---
name: benchmark-and-mms-planner
description: >
  Plan verification and validation campaigns for simulation codes using
  manufactured solutions, canonical benchmark problems, grid/time refinement,
  uncertainty propagation, and pass/fail acceptance criteria. Use when an
  agent needs to prove a solver, model, or result is trustworthy rather than
  only plausible.
allowed-tools: Read, Bash, Write, Grep, Glob
metadata:
  author: HeshamFS
  version: "1.0.0"
  security_tier: high
  security_reviewed: true
  tested_with:
    - claude-code
    - gemini-cli
    - vs-code-copilot
  eval_cases: 3
  last_reviewed: "2026-05-18"
---

# Benchmark And MMS Planner

## Goal

Design a verification and validation plan before trusting simulation results.
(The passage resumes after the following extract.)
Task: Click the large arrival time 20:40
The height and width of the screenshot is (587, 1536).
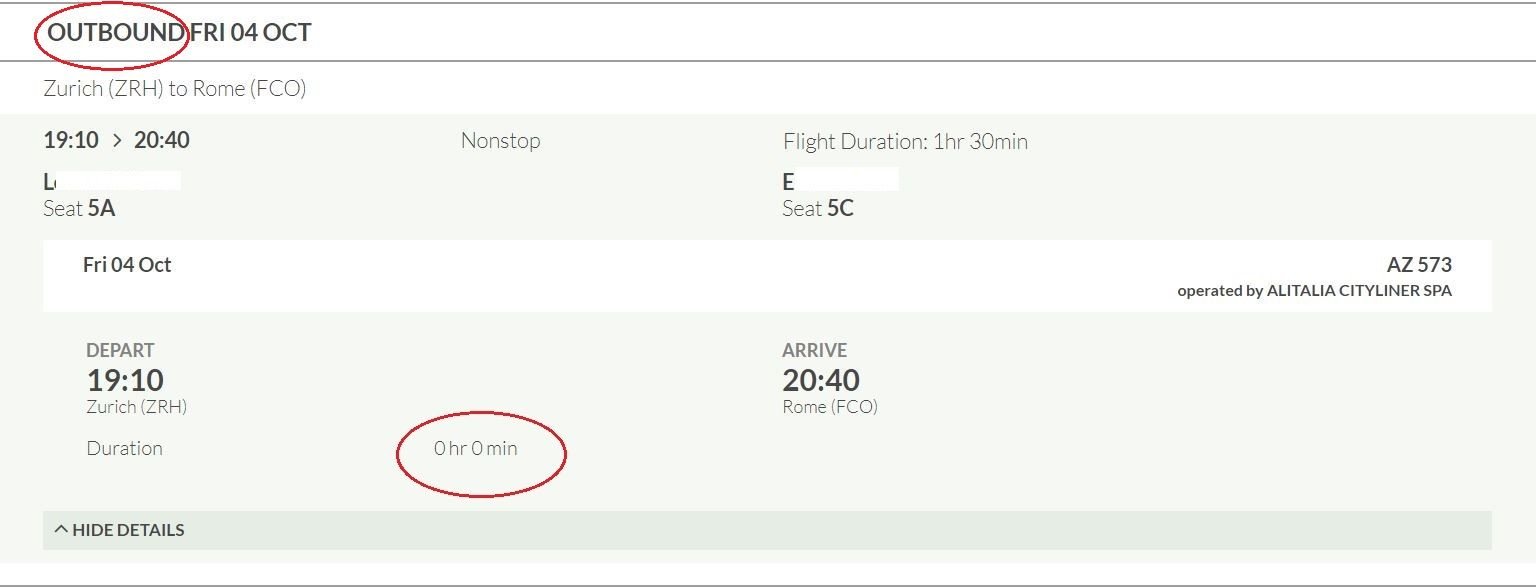Action: pos(820,380)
The skill helps agents choose manufactured solutions, benchmark cases, refinement protocols, uncertainty checks, and pass/fail criteria.

## Requirements

- Python 3.10+
- No external dependencies
- Works on Linux, macOS, and Windows

## Inputs to Gather

| Input | Description | Example |
|-------|-------------|---------|
| PDE or model class | Governing family | `diffusion`, `elasticity`, `phase-field` |
| Quantity of interest | Metric to validate | `interface velocity`, `L2 temperature error` |
| Dimension | 1, 2, or 3 | `2` |
| Expected order | Formal discretization order | `2` |
| Reference availability | Analytic, benchmark, or none | `analytic` |
| Risk level | Cost or consequence of wrong result | `high` |

## Decision Guidance

- Use **MMS** when code correctness is uncertain and an analytic solution can be injected.
- Use **canonical benchmarks** when physical model validation matters more than code verification.
- Use **grid/time refinement** whenever the result is used for a claim, design decision, or comparison.
- Use **uncertainty propagation** when inputs are calibrated, noisy, or experimentally measured.

## Script Outputs

`scripts/benchmark_mms_planner.py` emits `inputs` and `results` with:

- `verification_strategy`
- `mms_plan`
- `benchmark_cases`
- `refinement_protocol`
- `acceptance_criteria`
- `warnings`

## Workflow

1. Collect the governing model, quantity of interest, and risk level.
2. Run `benchmark_mms_planner.py --json`.
3. Treat warnings as blockers for high-risk claims.
4. Convert the returned protocol into tests, simulation runs, or review checklist items.

```bash
python3 skills/verification-validation/benchmark-and-mms-planner/scripts/benchmark_mms_planner.py \
  --model diffusion \
  --quantity "L2 error in temperature" \
  --dimension 2 \
  --expected-order 2 \
  --reference analytic \
  --risk high \
  --json
```

## Error Handling

- If the dimension or expected order is invalid, stop and correct the model description.
- If no reference exists, use conservation and convergence checks but do not call the result validated.

## Limitations

This skill plans verification work; it does not run the solver or prove that a physical model is appropriate for an experiment.

## Security

- Inputs are scalar strings and finite numeric values only.
- The script does not execute external solvers.
- File writes are not performed.
- The skill uses `Bash` only to run its bundled script.

## References

- See `references/vv_patterns.md` for MMS, benchmark, and uncertainty planning notes.

## Version History

- 1.0.0: Initial benchmark and MMS planning skill.